Israel's Carmel caves listed as World Heritage sites

Committee members vote on nominations to the World Heritage List, inscribe series of adjacent caves in the Mount Carmel region.

Mount Carmel 311 (photo credit: WikiCommons)
Mount Carmel 311
(photo credit: WikiCommons)
Four caves that contain evidence spanning millennia of human development in Mount Carmel joined the likes of the Egyptian pyramids, the Leaning Tower of Pisa and the Great Wall of China on an exclusive list on Friday.
The United Nations Education, Scientific and Cultural Organization (UNESCO) voted to add the adjacent Nahal Me’arot/Wadi El-Mughara caves – Tabun, Jamal, El-Wad and Skhul – to its World Heritage List.
The vote to add the caves, as well as 14 other sites around the world, took place as part of the 36th session of the World Heritage Committee, which began on June 24 and runs through July 6 in St. Petersburg, Russia.

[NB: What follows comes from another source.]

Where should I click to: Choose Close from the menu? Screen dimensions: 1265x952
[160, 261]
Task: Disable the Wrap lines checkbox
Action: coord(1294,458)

“I am happy that UNESCO skipped over political differences and recognized an Israeli heritage site containing many values of heritage and history, Jewish and universal,” said Shaul Goldstein, head of the Israel Nature and Parks Authority, which has administered the caves since 1971. “The Nature and Parks Authority will continue to make every effort in order to preserve and nurture this site and hundreds of other sites under our jurisdiction.”
The four caves are “located in one of the best preserved fossilized reefs of the Mediterranean region” and contain artifacts covering 500,000 years of human evolution, from the Lower Paleolithic era till today, according to a summary document printed by the World Heritage Committee in May.
The 54-hectare (22-acre) area provides evidence for the transition from a hunter-gatherer lifestyle to an agriculture-based, more sedentary community life and contains relics from the era of the Neanderthals to early anatomically modern humans, a statement following the vote reported. After 90 years of archeological research in the region, scientists have uncovered “a cultural sequence of unparalleled duration, providing an archive of early human life in southwest Asia,” the statement said.
The decision to include the caves on the list was supported by detailed documents produced by the International Council on Monuments and Sites and the International Union for Conservation of Nature, both nongovernmental organizations.
“The reserve was declared because it represents ‘a unique or at least evidence of exceptional cultural traditions or alive or extinct culture,’” said Dr. Zvika Tsuk, chief archeologist at the INPA.
The caves reflect the prehistoric culture of man including the Acheulian period (200,000-500,000 years ago), the Acheulo-Yabrudian period (100,000-150,000 years ago), the Mousterian period (40,000-100,000 years ago), the Aurignacian period (12,000-40,000 years ago) and the Natufian period (9,000-12,000 years), Tsuk explained. So expansive is the fossilization there that “fascinating evidence of the sequence human cultures is revealed spanning hundreds of thousands of years,” he said.
“Scientific and archeological research, which began early last century, revealed through decades of excavation and years of research amazing findings of different and diverse flint tools, that represent culture and development of human heritage from prehistoric times,” he said, emphasizing the marked transition from hunter-gather to permanent, agriculture-based settlement.
“This is one of the few places in the world where it is possible to see this,” Tsuk said.
At a conference in Minorca, Spain, in April – the First International Conference on Best Practices in World Heritage: Archeology – Prof. Mina Weinstein-Evron of the University of Haifa had advocated for the addition of the caves to the UNESCO list.
“The Mount Carmel caves, subjected to multi-disciplinary research since the late 1920s, are undoubtedly among the most famous prehistoric sites,” Weinstein-Evron wrote in the abstract of her presentation paper.
“The potential for local and international education and community involvement requires integrated educational endeavors considering groups of various ages, religious and social backgrounds, and the scientific community,” wrote Weinstein- Evron, who serves as head of the Zinman Institute of Archeology and the head of the Palynology Laboratory.
Emphasizing just how well-known these prehistoric caves are throughout the world, she called them “a key site for the study of human biological and cultural evolution,” in the report’s conclusion.
“The site provides a connection to place and time in the form of human heritage that is relevant to all, transcending national, ethnic and religious divides,” Weinstein-Evron said.